Record extracts START

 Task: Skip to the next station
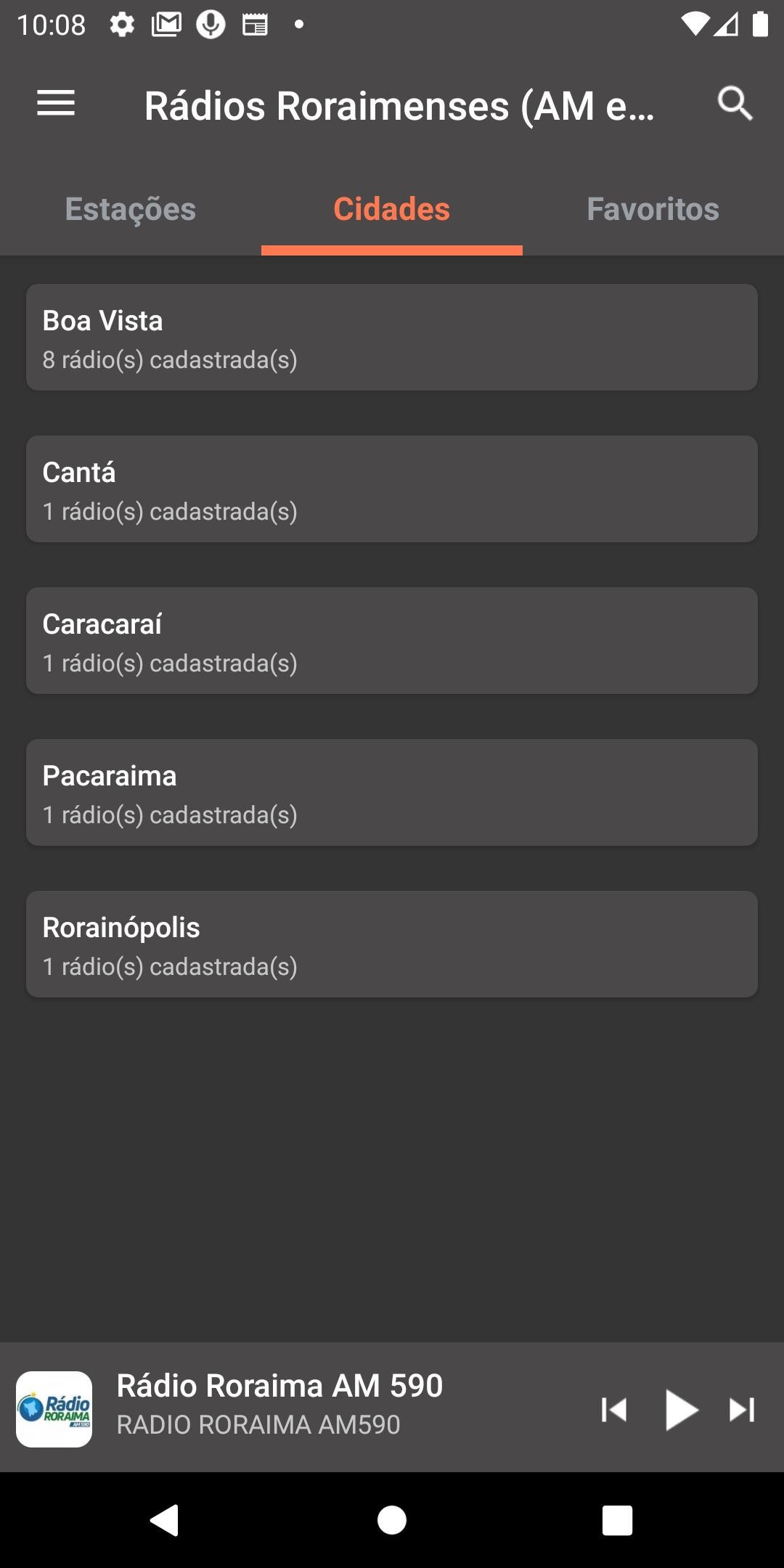(742, 1410)
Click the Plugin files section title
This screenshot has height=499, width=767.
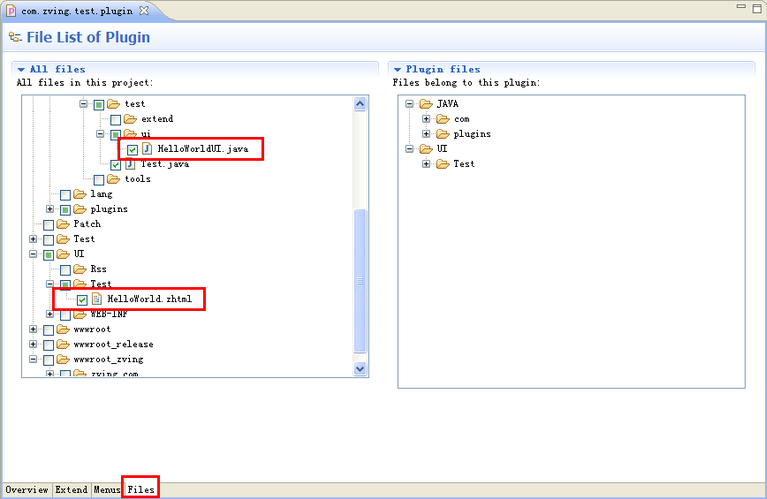(442, 69)
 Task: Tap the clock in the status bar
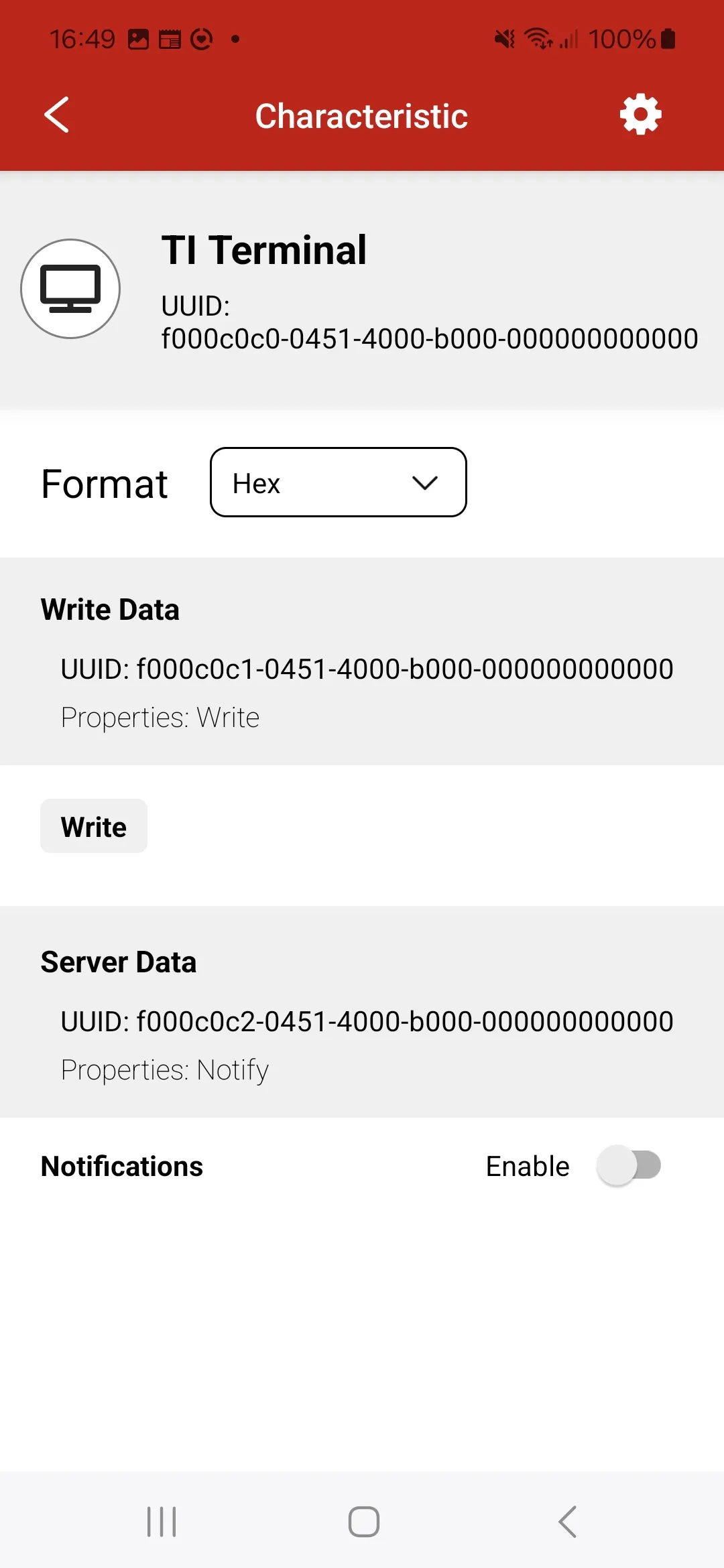tap(83, 39)
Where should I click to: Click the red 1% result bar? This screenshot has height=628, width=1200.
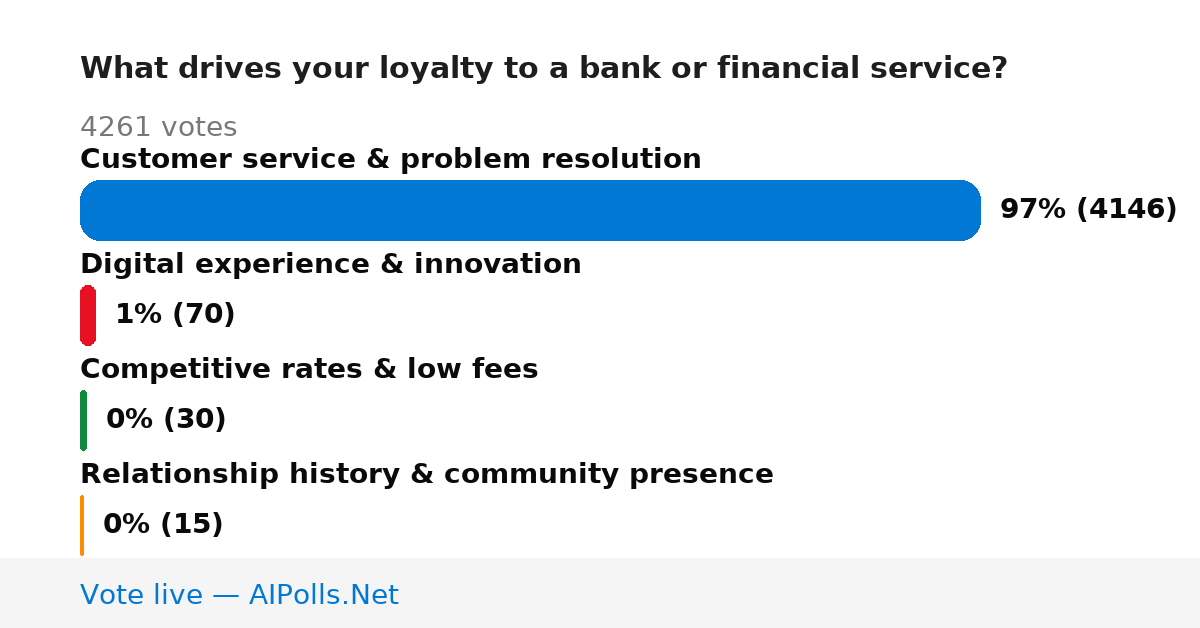click(x=88, y=315)
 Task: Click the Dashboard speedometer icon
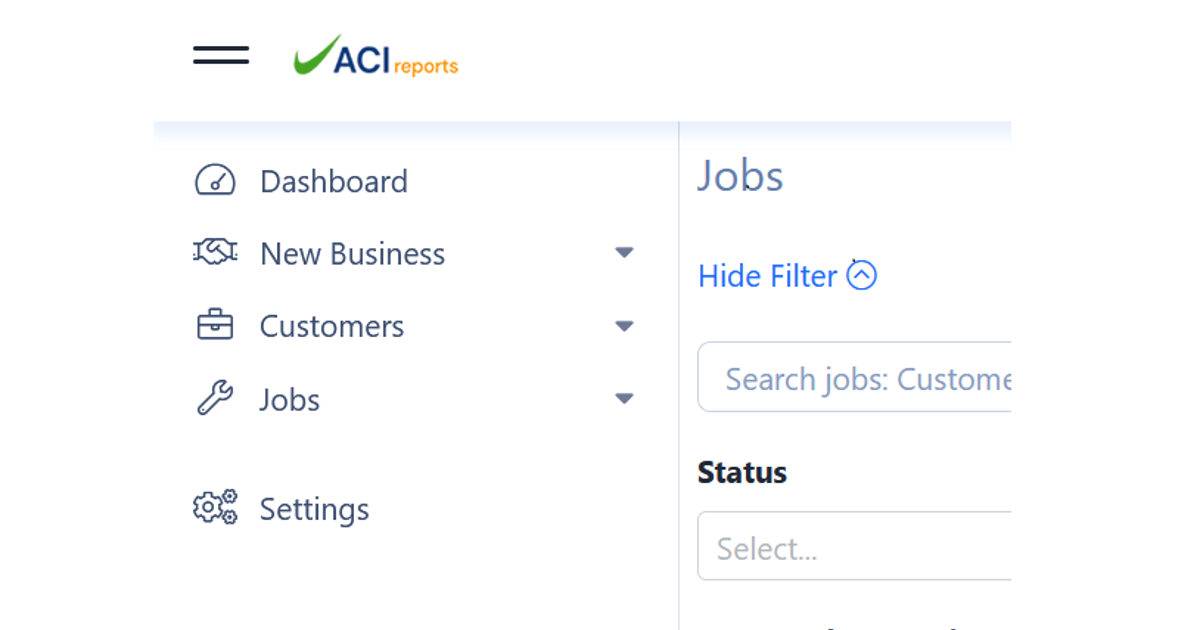(215, 181)
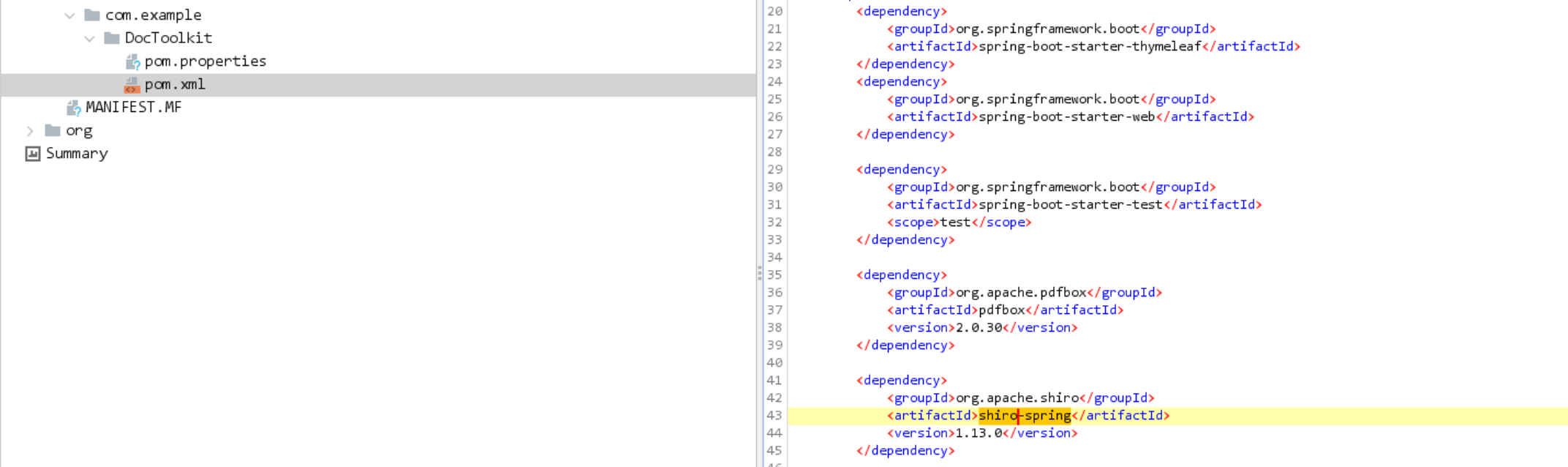Click spring-boot-starter-thymeleaf artifactId text
This screenshot has width=1568, height=467.
[1090, 46]
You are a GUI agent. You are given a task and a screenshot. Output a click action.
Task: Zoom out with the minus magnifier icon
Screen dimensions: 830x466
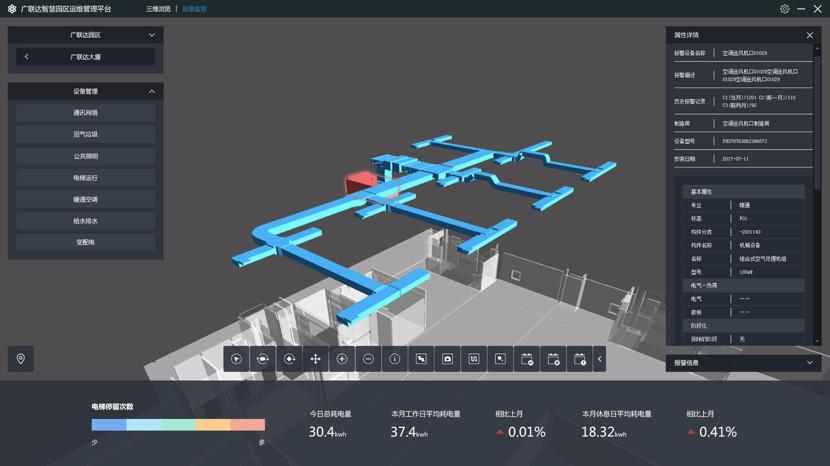[368, 359]
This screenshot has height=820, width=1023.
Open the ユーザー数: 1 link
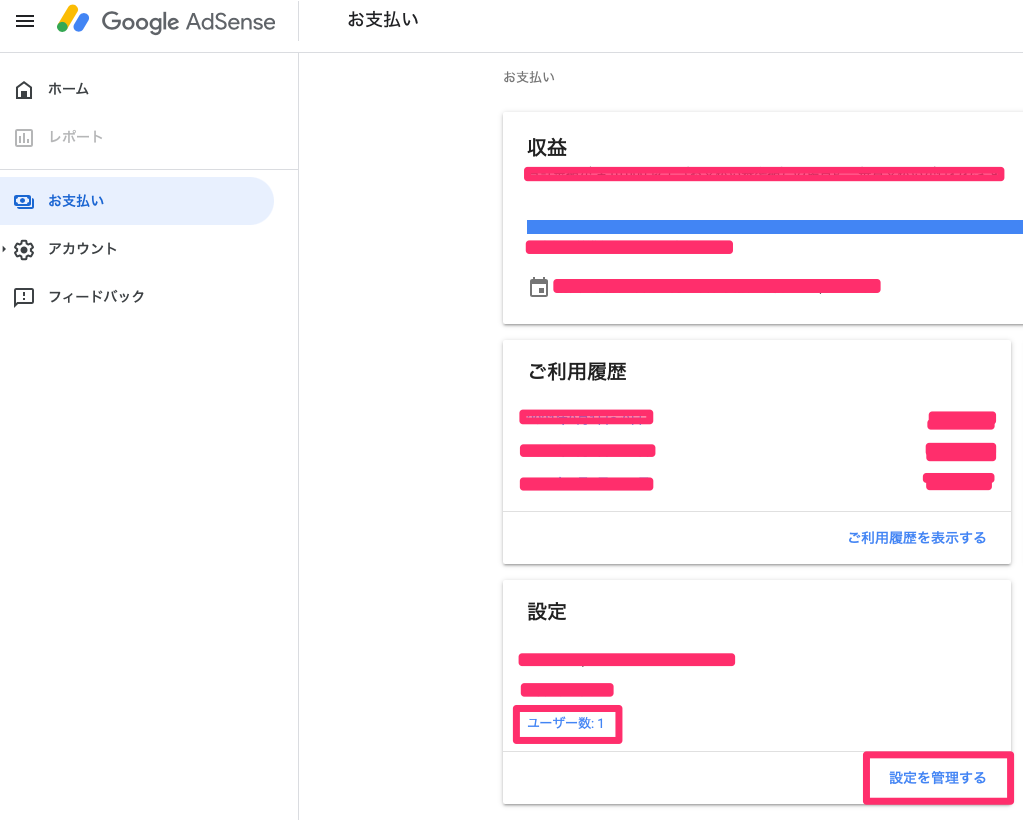click(566, 723)
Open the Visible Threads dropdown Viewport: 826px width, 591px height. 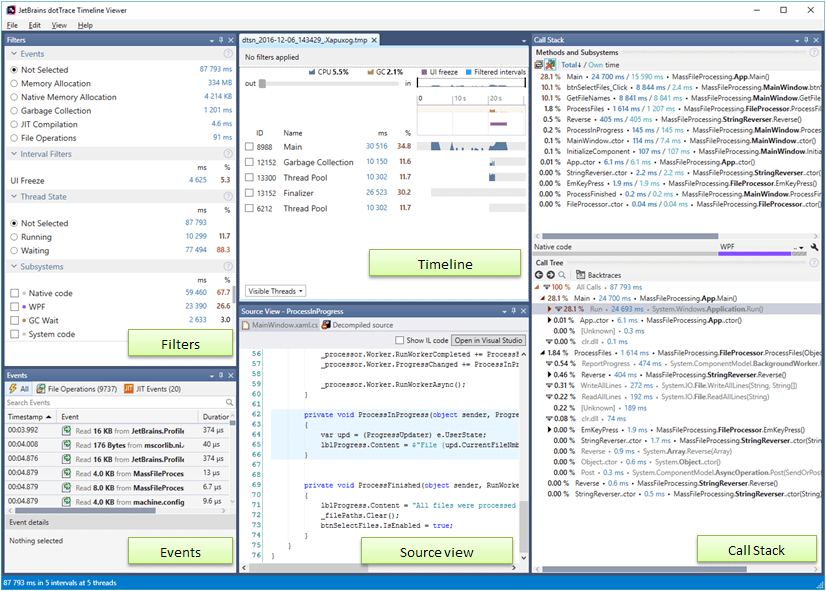[x=275, y=291]
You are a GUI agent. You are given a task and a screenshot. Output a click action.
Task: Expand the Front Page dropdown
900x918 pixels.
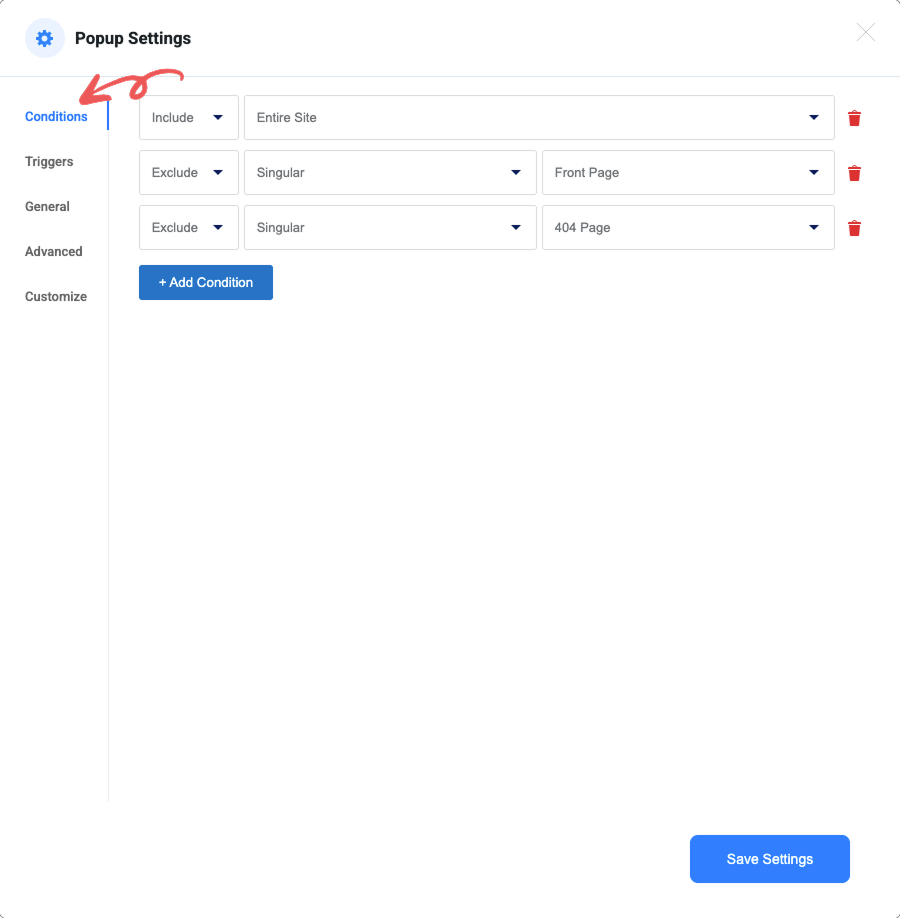pos(687,173)
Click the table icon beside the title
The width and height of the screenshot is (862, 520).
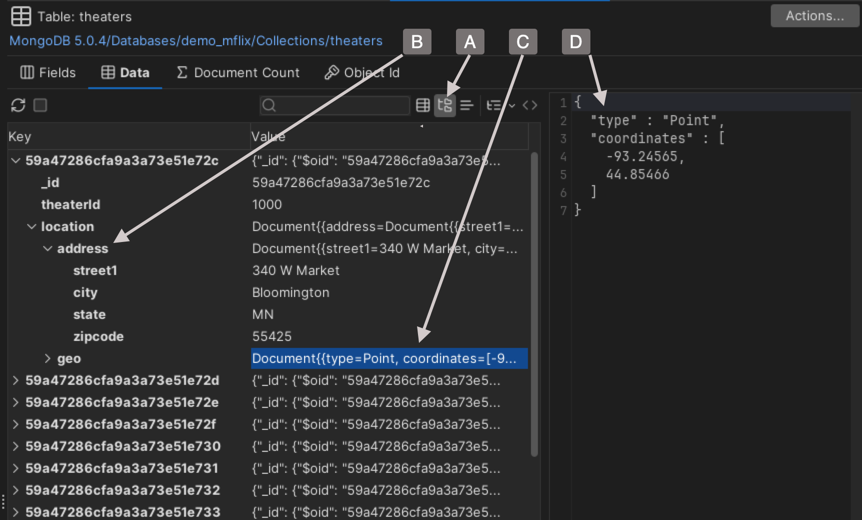click(20, 17)
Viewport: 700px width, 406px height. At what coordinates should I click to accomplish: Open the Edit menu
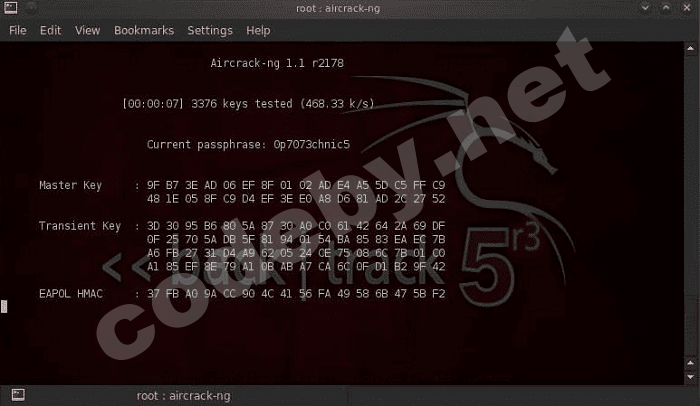(50, 30)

Record extracts END

> Aim of the exercise
Please copy out each line of the material that contains the string "title".

> Finished task
Click the Plugin files section title
Click the table icon beside the title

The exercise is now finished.